* **Available data**:
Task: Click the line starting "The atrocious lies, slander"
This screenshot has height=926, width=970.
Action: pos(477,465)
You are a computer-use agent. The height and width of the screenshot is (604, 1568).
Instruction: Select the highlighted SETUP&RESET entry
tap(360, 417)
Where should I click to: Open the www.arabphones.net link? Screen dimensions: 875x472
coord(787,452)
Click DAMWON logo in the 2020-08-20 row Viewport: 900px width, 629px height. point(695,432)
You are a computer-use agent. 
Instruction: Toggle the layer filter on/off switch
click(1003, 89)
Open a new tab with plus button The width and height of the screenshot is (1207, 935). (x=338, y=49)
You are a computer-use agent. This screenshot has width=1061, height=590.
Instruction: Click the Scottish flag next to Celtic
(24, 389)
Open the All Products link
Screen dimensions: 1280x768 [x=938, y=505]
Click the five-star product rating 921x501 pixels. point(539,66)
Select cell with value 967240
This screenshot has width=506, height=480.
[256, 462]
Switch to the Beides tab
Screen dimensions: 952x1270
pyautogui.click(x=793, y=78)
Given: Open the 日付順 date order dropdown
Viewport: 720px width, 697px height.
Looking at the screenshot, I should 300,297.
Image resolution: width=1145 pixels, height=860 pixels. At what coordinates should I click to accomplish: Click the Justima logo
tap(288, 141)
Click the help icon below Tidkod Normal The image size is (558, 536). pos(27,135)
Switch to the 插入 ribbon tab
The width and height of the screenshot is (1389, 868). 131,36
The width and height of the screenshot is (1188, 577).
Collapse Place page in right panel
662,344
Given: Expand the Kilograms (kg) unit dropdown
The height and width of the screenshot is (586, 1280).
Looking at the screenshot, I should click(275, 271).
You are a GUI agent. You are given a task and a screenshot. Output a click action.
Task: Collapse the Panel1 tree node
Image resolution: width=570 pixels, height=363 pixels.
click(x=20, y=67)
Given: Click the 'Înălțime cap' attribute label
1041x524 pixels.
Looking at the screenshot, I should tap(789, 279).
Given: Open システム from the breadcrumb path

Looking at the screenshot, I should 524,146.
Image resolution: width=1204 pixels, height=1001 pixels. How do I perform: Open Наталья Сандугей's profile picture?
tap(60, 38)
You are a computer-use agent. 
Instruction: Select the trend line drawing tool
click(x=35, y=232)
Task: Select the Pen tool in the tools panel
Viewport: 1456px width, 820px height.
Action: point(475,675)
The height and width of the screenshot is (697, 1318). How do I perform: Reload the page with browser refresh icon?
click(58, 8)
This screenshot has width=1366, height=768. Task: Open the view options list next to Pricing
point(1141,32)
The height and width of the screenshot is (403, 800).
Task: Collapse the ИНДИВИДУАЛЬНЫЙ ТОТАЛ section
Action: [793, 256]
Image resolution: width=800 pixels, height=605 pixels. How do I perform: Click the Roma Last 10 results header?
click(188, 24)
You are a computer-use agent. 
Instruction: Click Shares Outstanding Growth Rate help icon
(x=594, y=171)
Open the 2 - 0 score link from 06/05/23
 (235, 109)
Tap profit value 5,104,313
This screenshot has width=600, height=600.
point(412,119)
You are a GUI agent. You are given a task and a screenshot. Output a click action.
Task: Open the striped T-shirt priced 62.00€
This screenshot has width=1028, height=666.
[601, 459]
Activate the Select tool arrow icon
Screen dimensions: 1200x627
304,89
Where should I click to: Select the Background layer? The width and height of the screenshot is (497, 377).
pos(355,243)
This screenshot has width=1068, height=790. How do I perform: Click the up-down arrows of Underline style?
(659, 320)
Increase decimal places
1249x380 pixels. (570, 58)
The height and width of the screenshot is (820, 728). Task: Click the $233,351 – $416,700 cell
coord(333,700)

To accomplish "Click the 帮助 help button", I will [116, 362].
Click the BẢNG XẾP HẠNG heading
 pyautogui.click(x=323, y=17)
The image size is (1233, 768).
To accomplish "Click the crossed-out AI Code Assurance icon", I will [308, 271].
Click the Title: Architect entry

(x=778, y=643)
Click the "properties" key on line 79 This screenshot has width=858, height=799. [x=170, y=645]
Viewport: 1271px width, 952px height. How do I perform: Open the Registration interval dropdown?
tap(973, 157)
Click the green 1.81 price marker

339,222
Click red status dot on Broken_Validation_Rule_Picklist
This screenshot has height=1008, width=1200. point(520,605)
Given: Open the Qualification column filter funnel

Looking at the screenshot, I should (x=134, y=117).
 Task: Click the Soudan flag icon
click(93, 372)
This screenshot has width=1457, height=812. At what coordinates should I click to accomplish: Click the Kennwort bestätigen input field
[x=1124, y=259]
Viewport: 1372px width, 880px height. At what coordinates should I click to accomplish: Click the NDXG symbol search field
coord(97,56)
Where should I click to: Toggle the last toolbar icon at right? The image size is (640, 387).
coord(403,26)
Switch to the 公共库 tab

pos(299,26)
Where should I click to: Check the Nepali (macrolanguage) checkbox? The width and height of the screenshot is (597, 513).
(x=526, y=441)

* **Brief**: Wherever the string "button" appears in the entries, copy that line.

* **Answer to this problem**:
Open a new tab with plus button The width and height of the screenshot is (1207, 935). (x=338, y=49)
To accomplish "Click the 帮助 help button", I will [116, 362].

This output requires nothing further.